_WORKING DATA_
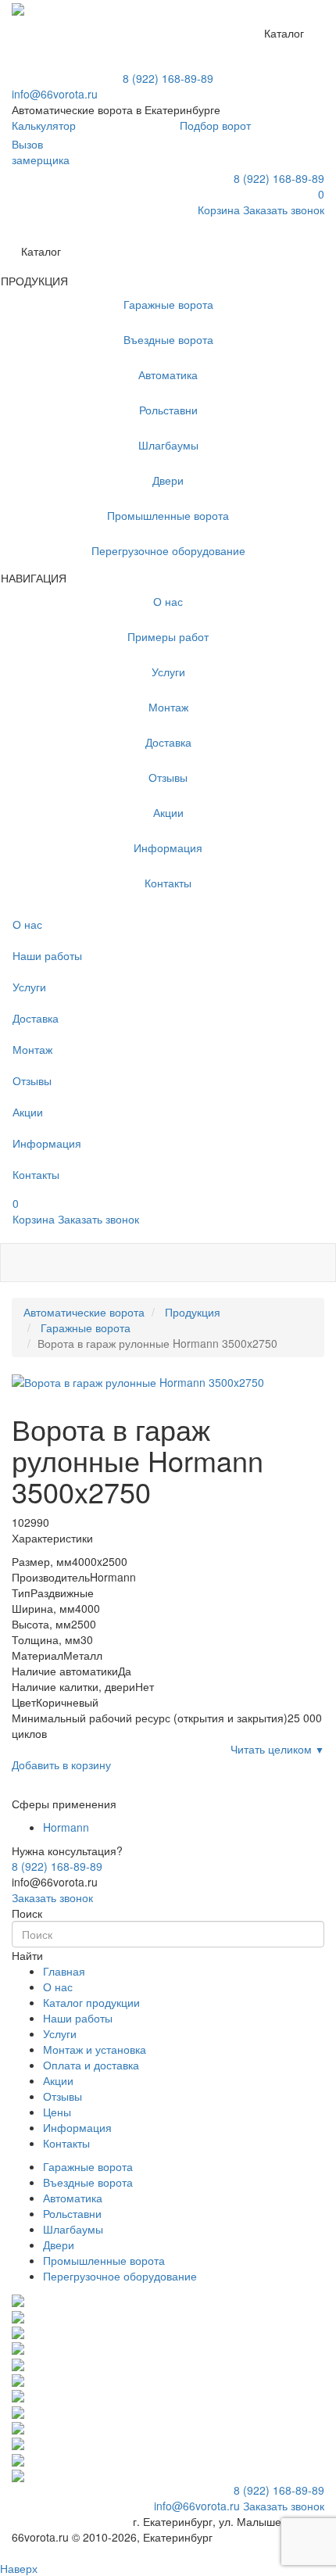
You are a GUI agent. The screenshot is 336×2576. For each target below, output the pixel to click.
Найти (27, 1955)
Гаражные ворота (168, 304)
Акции (168, 812)
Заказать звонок (52, 1897)
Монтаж (168, 707)
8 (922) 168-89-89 (168, 78)
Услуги (168, 671)
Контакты (168, 882)
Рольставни (168, 409)
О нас (168, 601)
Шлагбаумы (168, 445)
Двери (168, 480)
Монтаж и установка (94, 2049)
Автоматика (168, 374)
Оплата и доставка (91, 2065)
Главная (64, 1971)
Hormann (66, 1827)
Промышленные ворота (168, 515)
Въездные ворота (168, 339)
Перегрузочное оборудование (168, 550)
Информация (168, 847)
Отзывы (168, 777)
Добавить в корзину (61, 1764)
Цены (57, 2111)
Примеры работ (168, 636)
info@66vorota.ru (55, 94)
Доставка (168, 742)
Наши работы (47, 955)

_TASK OBJECTIVE_
With the line containing "Рольставни (168, 409)" as the first, output each line through the final line of the entries above, exactly.

_OUTPUT FOR THIS EXERCISE_
Рольставни (168, 409)
О нас (168, 601)
Шлагбаумы (168, 445)
Двери (168, 480)
Монтаж и установка (94, 2049)
Автоматика (168, 374)
Оплата и доставка (91, 2065)
Главная (64, 1971)
Hormann (66, 1827)
Промышленные ворота (168, 515)
Въездные ворота (168, 339)
Перегрузочное оборудование (168, 550)
Информация (168, 847)
Отзывы (168, 777)
Добавить в корзину (61, 1764)
Цены (57, 2111)
Примеры работ (168, 636)
info@66vorota.ru (55, 94)
Доставка (168, 742)
Наши работы (47, 955)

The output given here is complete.